GIVEN PROBLEM: Return each line in the records below that contains the string "height", copied in full.

TASK DATA:

_ _ _ _ _ _ _

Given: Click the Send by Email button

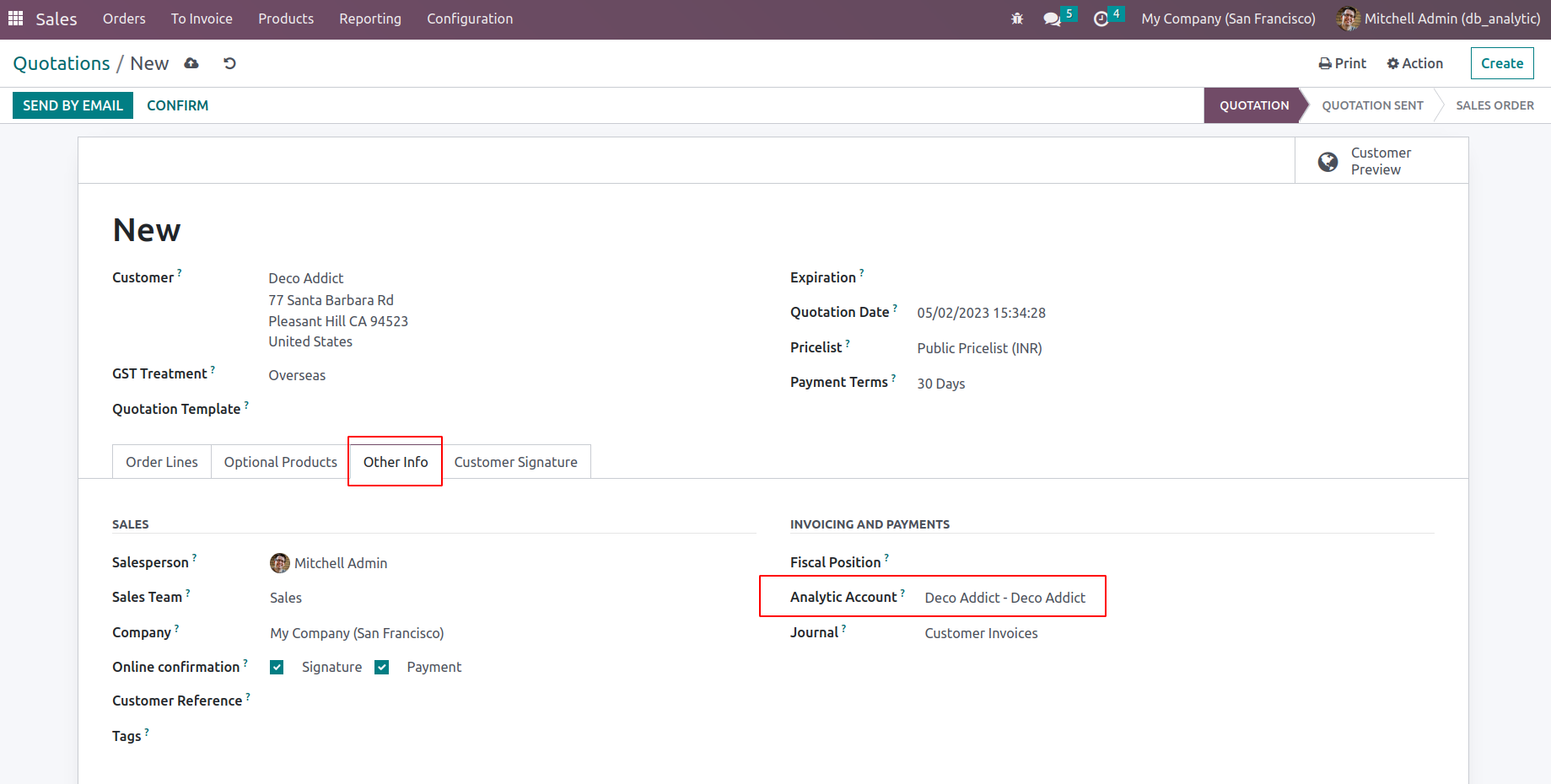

_ _ _ _ _ _ _

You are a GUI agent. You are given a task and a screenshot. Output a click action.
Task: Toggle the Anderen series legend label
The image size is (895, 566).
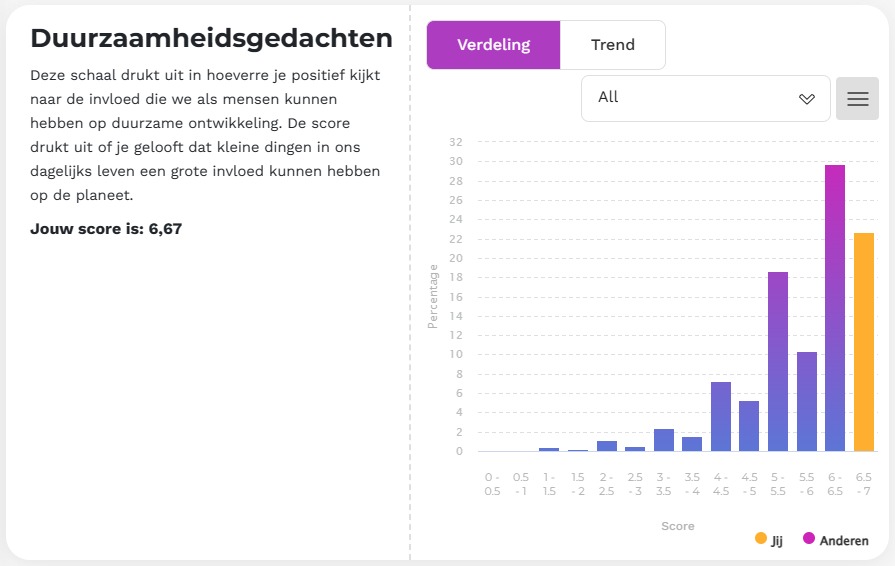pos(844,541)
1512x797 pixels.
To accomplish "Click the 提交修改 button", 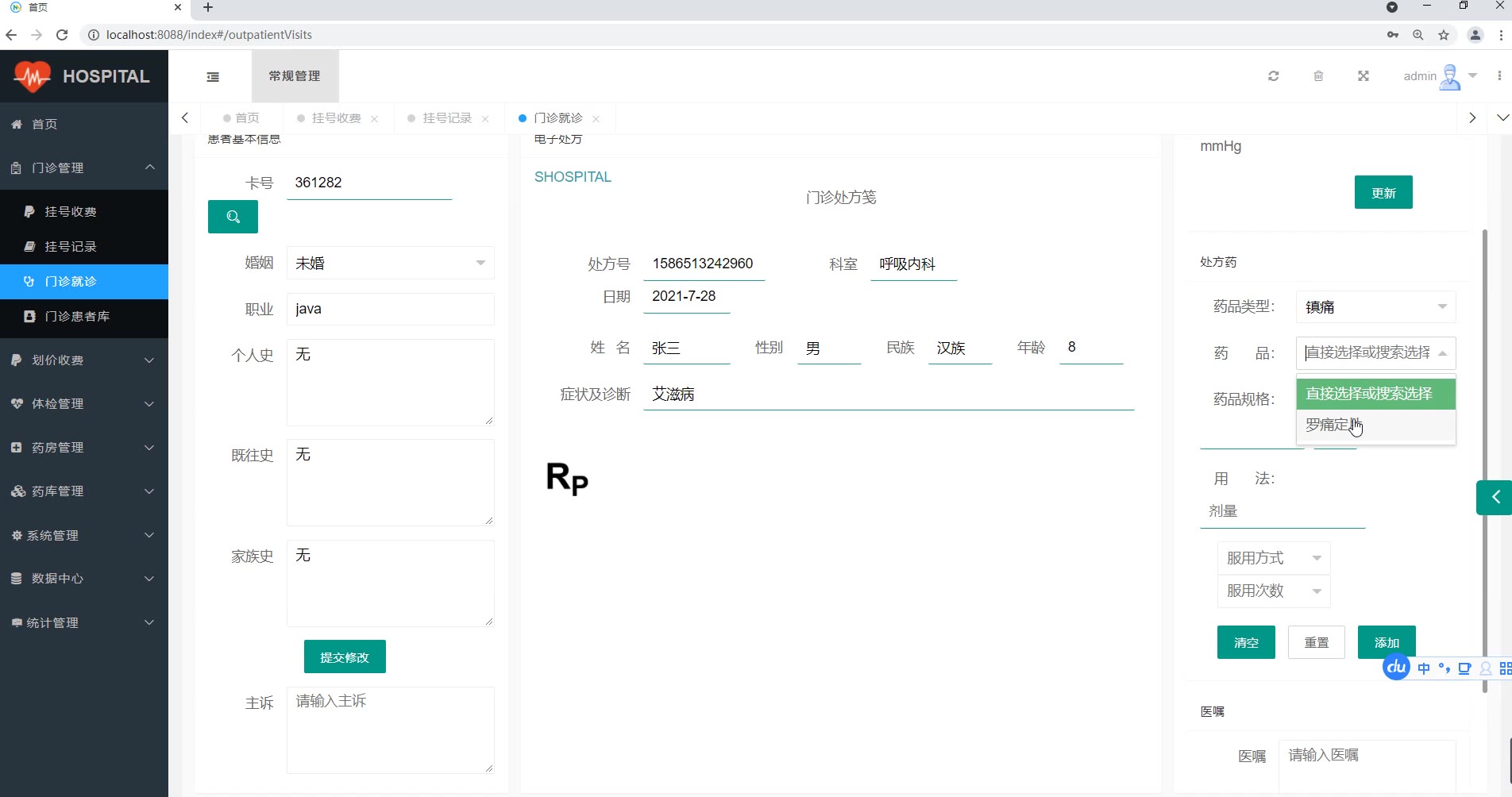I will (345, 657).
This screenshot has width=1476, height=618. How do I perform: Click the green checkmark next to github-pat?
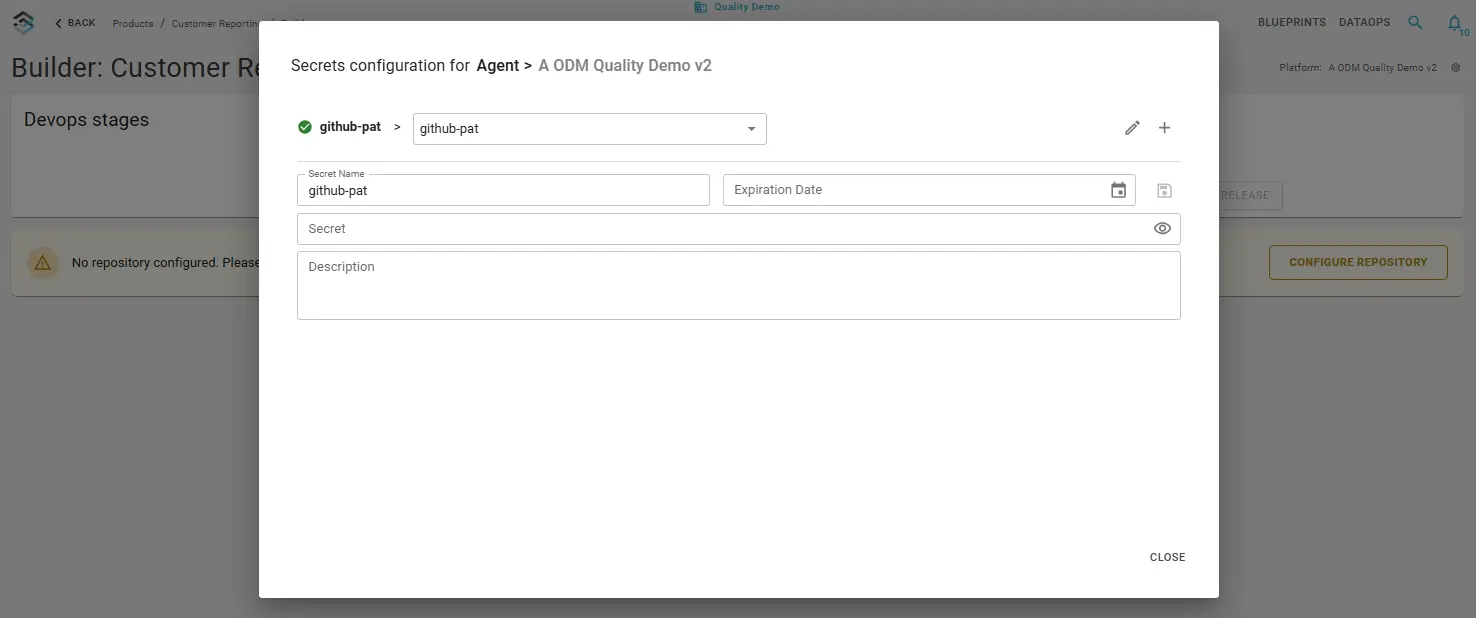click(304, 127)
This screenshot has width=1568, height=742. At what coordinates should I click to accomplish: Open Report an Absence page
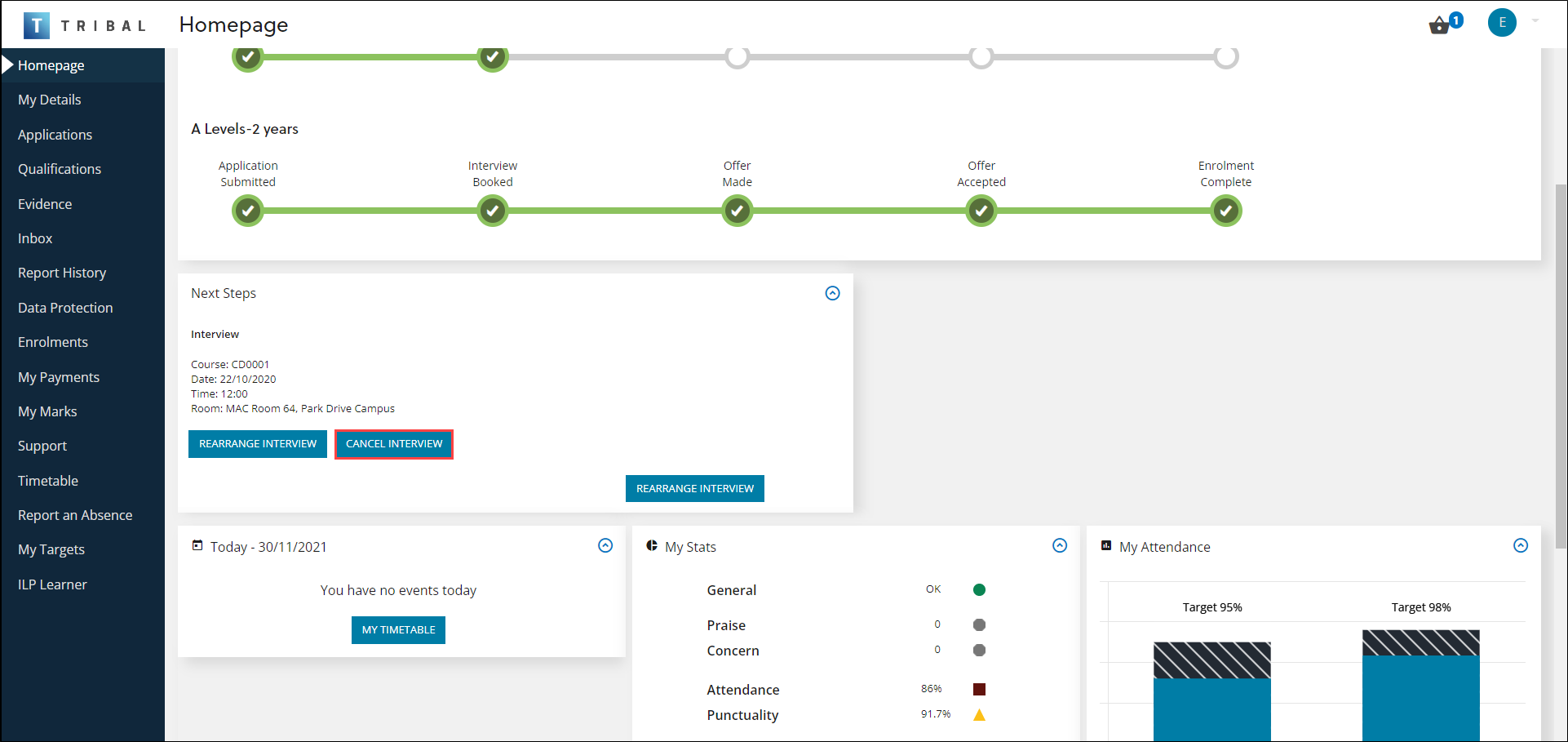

_ _ _ _ _ _ _

SOLUTION:
This screenshot has width=1476, height=618. How do I perform: Click the green checkmark next to github-pat?
This screenshot has width=1568, height=742. At what coordinates should I click to accomplish: Open Report an Absence page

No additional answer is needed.